¿Por qué necesitamos a Fukuyama?


Esta semana el famoso politólogo estadounidense Francis Fukuyama visitó el paí­s, en donde ofreció una magistral conferencia sobre por qué no imponer precios tope en los productos de la canasta básica.

Mario Cordero
mcordero@lahora.com.gt

En primer lugar, me parece un desperdicio que una persona del peso de Fukuyama tenga que venir a Guatemala sólo para decir que no haya precios tope. La medida de la imposición de lí­mites a los productos me parece una solución a corto plazo, lo cual no necesariamente quiere decir inadecuada. Si una polí­tica de precios tope no viene acompañada a una estrategia a largo plazo, entonces se cae en el populismo.
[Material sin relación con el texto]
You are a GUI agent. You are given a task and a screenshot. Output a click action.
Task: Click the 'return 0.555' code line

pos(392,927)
Por ejemplo, el subsidio al transporte para que éste se mantenga en una cuota fija, ha sido infructuoso hoy dí­a, en que ya se acabó el compás de espera para esta medida cortoplacista, y que hoy dí­a el pasaje podrí­a explotar de un momento a otro aumentando en un 400% su valor. Si desde la introducción del subsidio se hubiera trabajado en una medida a largo plazo, pues hoy no se tendrí­a este problema.

Digo, pues, que los precios tope no parecen una medida mala, si es que van acompañados de proyectos a largo plazo. Dependemos demasiado del mercado internacional, de los precios del trigo, del maí­z, del petróleo, de la manteca, etc., que si no nos proponemos el autoabastecernos, entonces nuestra economí­a siempre irá de colapso en colapso.
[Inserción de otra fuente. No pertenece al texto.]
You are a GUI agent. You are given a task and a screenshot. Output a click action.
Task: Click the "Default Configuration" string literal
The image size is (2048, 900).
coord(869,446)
Pero, por otro lado, me parece absurdo y paradójico el hecho de que Fukuyama tenga que venir a Guatemala a proponer a los ministros de Estado, que, por favor, no se impongan precios tope.

Antes de la caí­da del comunismo ruso, no se conocí­a mucho de Fukuyama. Fue con este hito, que este politólogo se apresuró en declarar vencedor al capitalismo como sistema perfecto; y, mientras bailaba de gozo sobre las ruinas del Muro de Berlí­n, escribí­a que se habí­a llegado al «fin de la historia», pues el neoliberalismo económico habí­a triunfado rotundamente, y por ello, la sociedad humana ya no tení­a más evolución que continuar bajo este régimen, por los siglos de los siglos. Y mientras Washington y el Vaticano decí­an «amén» a esta propuesta, Fukuyama se encumbró, posicionándose como el ideólogo del neoconservadurismo posmoderno.

Fukuyama proponí­a, por ejemplo, el fin de las ideologí­as, pues, ni modo, para qué tener ideales, si se tení­a en la bolsa dinero para ser un buen consumidor. Este politólogo, junto a un precioso grupo de amigos, firmó un documento, en el cual proponí­an al gobierno de Bill Clinton la necesidad de una segunda guerra a Irak, la cual tendrí­a eco, como se sabe, hasta el gobierno de George W. Bush. Este grupo de joyas finas estuvo formado, además de Fukuyama, por Dick Cheeney, Ronald Rumsfeld, Lewis «Scooter» Libby, Wolfowitz, John Bolton, firmas que han conformado parte esencial del actual gobierno estadounidense; muchos de ellos, por cierto, han tenido que salir por la puerta trasera debido a escándalos morales o por fracasos polí­ticos muy marcados.

Fukuyama, es cierto, se distanció de este grupo, mas no de sus creencias de economí­as de libre mercado, y Estados moralmente fuertes, pero económicamente temerosos.

Contradictoriamente, Fukuyama ha impulsado la idea de crear Estados fuertes, pero es capaz de venir a un paí­s tercermundista como Guatemala a decirle al gobierno que no sea tan fuerte, y que si los empresarios quieren aumentar a la leche en un 100% a su valor, que ni siquiera volteen a verlos con malos ojos, y, en cambio, se queden chiflando en la loma, mientras observan una valla publicitaria que comenta que «el huevo es rico», pero no se dice cuánto duele cuando, de un mes para el otro, se haya decidido introducirlo (al mercado por supuesto) con un 33% de aumento (en el precio, por supuesto).

Tras el fracaso militar estadounidense en Irak, el colapso del dólar y del mercado mundial, se nota que Fukuyama no tiene mucho qué hacer y dispone del tiempo para viajar a paí­ses subdesarrollados como el nuestro, para decir que no se le impongan topes a los monopolios, que, al fin de cuentas, son los que realmente le han hecho daño al paí­s. No sé por qué necesitamos, e incluso celebramos, que vengan intelectualoides como Fukuyama.